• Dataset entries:
◇ ◇ ◇ ◇ ◇
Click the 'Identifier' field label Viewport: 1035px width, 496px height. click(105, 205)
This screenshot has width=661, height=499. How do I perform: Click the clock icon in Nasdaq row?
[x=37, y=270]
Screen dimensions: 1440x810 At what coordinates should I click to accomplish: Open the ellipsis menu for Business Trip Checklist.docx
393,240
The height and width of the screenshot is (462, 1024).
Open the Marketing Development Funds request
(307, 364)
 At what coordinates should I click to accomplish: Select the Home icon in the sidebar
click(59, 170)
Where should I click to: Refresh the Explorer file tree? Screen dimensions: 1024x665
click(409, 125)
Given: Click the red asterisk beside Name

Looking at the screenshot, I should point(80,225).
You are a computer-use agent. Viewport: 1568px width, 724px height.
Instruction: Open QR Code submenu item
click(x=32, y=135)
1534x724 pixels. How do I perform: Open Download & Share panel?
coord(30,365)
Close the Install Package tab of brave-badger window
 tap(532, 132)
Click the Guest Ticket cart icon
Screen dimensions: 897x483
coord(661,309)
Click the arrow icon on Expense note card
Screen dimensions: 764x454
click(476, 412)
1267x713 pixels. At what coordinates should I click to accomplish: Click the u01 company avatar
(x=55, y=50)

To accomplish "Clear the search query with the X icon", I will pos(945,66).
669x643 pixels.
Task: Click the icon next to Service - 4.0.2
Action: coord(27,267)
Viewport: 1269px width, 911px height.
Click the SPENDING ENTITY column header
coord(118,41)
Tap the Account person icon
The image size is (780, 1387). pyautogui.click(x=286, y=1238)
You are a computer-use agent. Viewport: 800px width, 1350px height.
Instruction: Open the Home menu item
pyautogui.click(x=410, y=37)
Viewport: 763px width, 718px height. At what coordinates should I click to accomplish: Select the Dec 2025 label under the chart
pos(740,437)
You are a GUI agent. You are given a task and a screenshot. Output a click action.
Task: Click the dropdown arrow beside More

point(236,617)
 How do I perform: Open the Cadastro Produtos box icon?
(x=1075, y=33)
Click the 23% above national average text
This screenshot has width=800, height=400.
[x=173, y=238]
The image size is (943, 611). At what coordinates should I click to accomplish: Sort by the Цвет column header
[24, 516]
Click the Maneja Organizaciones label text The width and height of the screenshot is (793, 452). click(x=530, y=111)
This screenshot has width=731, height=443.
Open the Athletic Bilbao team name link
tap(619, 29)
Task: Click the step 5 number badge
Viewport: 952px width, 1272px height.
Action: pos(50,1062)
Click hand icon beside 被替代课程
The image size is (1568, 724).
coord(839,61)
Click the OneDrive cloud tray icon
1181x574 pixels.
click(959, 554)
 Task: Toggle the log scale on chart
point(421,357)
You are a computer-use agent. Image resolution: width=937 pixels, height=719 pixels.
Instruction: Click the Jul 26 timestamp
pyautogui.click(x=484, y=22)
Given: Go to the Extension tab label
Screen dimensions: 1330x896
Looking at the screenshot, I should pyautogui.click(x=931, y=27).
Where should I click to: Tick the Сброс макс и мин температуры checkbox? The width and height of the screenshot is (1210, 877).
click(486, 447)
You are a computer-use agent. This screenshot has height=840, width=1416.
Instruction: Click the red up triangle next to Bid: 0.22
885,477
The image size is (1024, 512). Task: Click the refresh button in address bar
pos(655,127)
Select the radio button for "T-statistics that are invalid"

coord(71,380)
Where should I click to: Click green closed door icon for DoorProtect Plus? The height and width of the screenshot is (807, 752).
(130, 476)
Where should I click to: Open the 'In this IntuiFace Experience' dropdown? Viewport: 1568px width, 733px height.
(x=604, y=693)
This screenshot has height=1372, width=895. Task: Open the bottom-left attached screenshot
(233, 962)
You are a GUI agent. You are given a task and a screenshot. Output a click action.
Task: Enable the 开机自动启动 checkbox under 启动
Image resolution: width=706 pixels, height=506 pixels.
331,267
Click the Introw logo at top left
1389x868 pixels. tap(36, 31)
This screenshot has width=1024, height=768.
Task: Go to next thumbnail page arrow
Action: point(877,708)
◇ ◇ ◇ ◇ ◇
• Exercise instructions:
Set down exactly the lines of the data above, beginning with the line that has "Close the Install" and ending with the line that has "You are a computer-use agent. This", and no others.

• Response:
Close the Install Package tab of brave-badger window
 tap(532, 132)
Click the Guest Ticket cart icon
Screen dimensions: 897x483
coord(661,309)
Click the arrow icon on Expense note card
Screen dimensions: 764x454
click(476, 412)
1267x713 pixels. At what coordinates should I click to accomplish: Click the u01 company avatar
(x=55, y=50)

To accomplish "Clear the search query with the X icon", I will pos(945,66).
669x643 pixels.
Task: Click the icon next to Service - 4.0.2
Action: coord(27,267)
Viewport: 1269px width, 911px height.
Click the SPENDING ENTITY column header
coord(118,41)
Tap the Account person icon
The image size is (780, 1387). pyautogui.click(x=286, y=1238)
You are a computer-use agent. Viewport: 800px width, 1350px height.
Instruction: Open the Home menu item
pyautogui.click(x=410, y=37)
Viewport: 763px width, 718px height. At what coordinates should I click to accomplish: Select the Dec 2025 label under the chart
pos(740,437)
You are a GUI agent. You are given a task and a screenshot. Output a click action.
Task: Click the dropdown arrow beside More

point(236,617)
 How do I perform: Open the Cadastro Produtos box icon?
(x=1075, y=33)
Click the 23% above national average text
This screenshot has width=800, height=400.
[x=173, y=238]
The image size is (943, 611). At what coordinates should I click to accomplish: Sort by the Цвет column header
[24, 516]
Click the Maneja Organizaciones label text The width and height of the screenshot is (793, 452). click(x=530, y=111)
This screenshot has width=731, height=443.
Open the Athletic Bilbao team name link
tap(619, 29)
Task: Click the step 5 number badge
Viewport: 952px width, 1272px height.
Action: pos(50,1062)
Click hand icon beside 被替代课程
The image size is (1568, 724).
coord(839,61)
Click the OneDrive cloud tray icon
1181x574 pixels.
click(959, 554)
 Task: Toggle the log scale on chart
point(421,357)
You are a computer-use agent. Image resolution: width=937 pixels, height=719 pixels.
Instruction: Click the Jul 26 timestamp
pyautogui.click(x=484, y=22)
Given: Go to the Extension tab label
Screen dimensions: 1330x896
Looking at the screenshot, I should pyautogui.click(x=931, y=27).
Where should I click to: Tick the Сброс макс и мин температуры checkbox? The width and height of the screenshot is (1210, 877).
click(486, 447)
You are a computer-use agent. This screenshot has height=840, width=1416.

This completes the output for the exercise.